Официант неопределенно пожал плечами:
— Точно сказать не могу…
— Отнеси этот обратно и скажи Алевтине Павловне, чтоб заменила. Скажи: «Живописец» просит.
Официант унес бутылку и через минуту возвратился с другой. Горик глянул на этикетку, самодовольно произнес:
— Это другой коленкор…
— Шампанское открыть? — заботливо спросил официант.
— Сами откроем. Спасибо, старик. У тебя хороший вкус, — Гавриил Тихонович подразумевал подбор закусок. — Пока свободен. За нами не заржавеет…

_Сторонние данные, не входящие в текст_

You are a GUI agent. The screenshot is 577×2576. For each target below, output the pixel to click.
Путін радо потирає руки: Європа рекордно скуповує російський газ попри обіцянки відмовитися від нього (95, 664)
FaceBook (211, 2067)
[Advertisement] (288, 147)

Парень понятливо и смущенно кивнул. Даже слегка, показалось Володе, зарумянился. Он был еще очень молод, этот мальчишка в черном костюме с «бабочкой». Видимо, только после учебы. Еще умел стесняться и краснеть. И Володя с грустью подумал о том, что со временем парнишка утратит все это…
Горик налил в фужеры коньяку, затем мастерски — только чуть пшикнуло — открыл шампанское и долил фужеры до верху. При мягком свете, идущем прямо от стен (Володя так и не понял, откуда исходил этот хитрый свет), в бокалах заиграли многоцветные радуги.